Who’s at the trigger when the president calls a nuclear strike

WATCH ALL THE STORIES IN OUR "AGING ARSENAL" SERIES:

JUDY WOODRUFF: Over the past eight months, we have aired three stories about America's aging nuclear arsenal.

Tonight, we thought we'd share with you some of the more interesting things we learned along the way.

John Yang has that.

JOHN YANG: Our past stories looked at the debate over rebuilding America's nuclear submarines, missiles and bombs, now that much of the current arsenal is reaching the end of its service life.

And, tonight, to continue our unprecedented look behind the scenes, we meet some of the men and women charged with this great responsibility.

Veteran defense correspondent Jamie McIntyre reported these stories for us, in partnership with the Pulitzer Center on Crisis Reporting.

MAN: All stations, all stations, this is absentee, absentee.

JAMIE MCINTYRE: If the president ever gives the order to unleash nuclear weapons, the men and women whose fingers are on the triggers would hear something like this.

MAN: Yankee, mike. Stand by, uniform.

JAMIE MCINTYRE: It's the sound of an emergency action message. It's only a drill, but in a real-life situation, the highly encrypted message sent to bombers, submarines and missile crews would tell them which war plan to execute and which targets to destroy.

The coded message echoes, because it's sent by many different radios around the world, to ensure that even if the nation were under nuclear attack, at least one of the messages would get through.

The "NewsHour" was granted rare access to America's nuclear war fighters over the past six months. At Minot Air Force base in North Dakota, we spent the day with the airmen who load the B-52 bombers and the crews that fly them.

Chief Master Sergeant Lee Robins is the wing weapons manager.

How can you tell how old it is?

CHIEF MASTER SGT. LEE ROBINS, Wing Weapons Manager, U.S. Air Force: It's pretty easy. So, there is — on the tail number, if we look underneath the letters A.F., this is a 61, so that is when it rolled off the assembly line.

JAMIE MCINTYRE: That makes this aircraft 19 years older than Major Luke Dellenbach, a B-52 commander and instructor pilot.

I asked him about the differences between flying a conventional vs. nuclear mission.

MAJ. LUKE DELLENBACH, Aircraft Commander, U.S. Air Force: For a nuclear mission for us, it's very controlled. It's very scripted.
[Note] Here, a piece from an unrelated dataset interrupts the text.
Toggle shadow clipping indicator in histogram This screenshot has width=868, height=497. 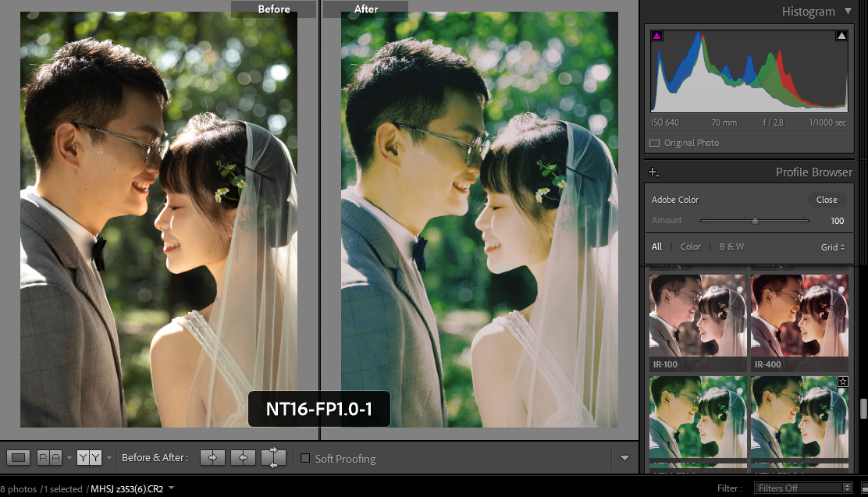tap(657, 36)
The president doesn't want us doing things that we want to do. There is not inventiveness. It's very much you follow the rules and you follow the procedures and guidelines that we have.

For conventional, it's almost the opposite. We have a lot more flexibility. We can be more innovative. We can hit targets different ways.

JAMIE MCINTYRE: It's a sobering mission, and the venerable B-52 has been updated with modern avionics to carry it out, even though, as the crew is quick to show us, some non-mission-critical systems are an antiquated reminder of its Cold War history.

What do we have?

MAJ. C. RYAN COX, Mission Commander, U.S. Air Force: So, over here, we have the oven. It has two different settings, off and 400 degrees.

JAMIE MCINTYRE: 1960s technology?

MAJ. C. RYAN COX: It still works today. And up here, we have a sextant port (INAUDIBLE) navigation if everything else fails.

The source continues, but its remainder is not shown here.